Class of rings between fields and euclidean domains (improvement of euclideanity)
I am new to algebraic number theory, arithmetic in domains and I want an answer to the following question (that might be naive/unusual):
According to Wikipedia, there is no class specified between fields and euclidean domains (see the chain of class inclusions). Going to the right of the chain, the ring has more arithmetic properties. I feel that there must be something there, to further distinguish between/classify euclidean domains (below are $3$ ideas). Are these ideas reasonable or is there a "better" class (or property) that "fills this gap", i.e. stronger than euclideanity, but weaker than a field?
(For example, Schreier domains are between integrally closed domains and GCD-domains.)
Research effort: I have only found $3$ examples/ideas (EDIT: the last two failed, and the first is known, due to Jodeit paper, see below), which are made in order to improve the arithmetic properties, but I don't know if these are "official", known classes, that might follow the standard pattern of class inclusions:
$1)$ $Q_1$ , shows when the quotient and remainder are uniquely determined. Let's call this U-Euclidean domains.

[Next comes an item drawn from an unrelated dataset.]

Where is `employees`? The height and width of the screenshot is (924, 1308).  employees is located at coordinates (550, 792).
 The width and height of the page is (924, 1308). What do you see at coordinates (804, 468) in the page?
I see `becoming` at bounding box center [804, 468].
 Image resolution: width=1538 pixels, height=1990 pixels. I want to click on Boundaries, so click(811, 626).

$2)$ $Q_2$ , this is a stronger case of U-Euclidean domains, because the euclidean function is a degree function, which gives uniqueness in the Euclidean division. In other words, $K$ and $K[X]$, where $K$ is a field, are U-Euclidean domains. (EDIT: Jodeit paper shows that these are the only U-Euclidean domains!)
$3)$ $Q_3$ , reveals that any euclidean function must take at least $3$ values, for a non-field euclidean domain. I am also aware of the Minimal Euclidean function . To be specific, during the construction of the minimal norm, in that partition via $R_n$, $R_0$ is the set of units, and $R_1$ is the set of all universal side divisors. If the domain is not a field, it follows from $Q_3$ that $R_1$ and $R_2$ are nonempty. An example where this partition is finite might be a solution to fill the gap. In any field $K$, $K=\{0\} \cup R_0$, indeed, finite. Finitude might come closer to fields, because in the case of the integers, even the Motzkin minimal function won't give a finite partition. Therefore, one can investigate the following situation (EDIT: I added the answer, there is no need to answer it):
Find an example of non-field euclidean domain such that $\exists k\geq 3$ with $R_i=\phi, \forall i\geq k$.
$A$: NO. There aren't non-field euclidean domains $R$ for the "finitude" described in $3)$. It is known that any euclidean function defined on $R$ is unbounded, including the minimal euclidean function $N$ described above ($N(x) \geq L(x)$, where $L$ is the factorization length function). Due to this, $R_i \neq \phi, \forall i\geq 0$. In fact, $Q_3$ can be improved by stating that any euclidean function must take infinitely many values (again, non-field case).
Solution 1:
I'm not sure I would agree that "filling the gap" is a very reasonable way to put it (I don't really think there is a gap to fill), but the class of local principal rings (so rings that are either fields or discrete valuation rings) is between fields and euclidean rings.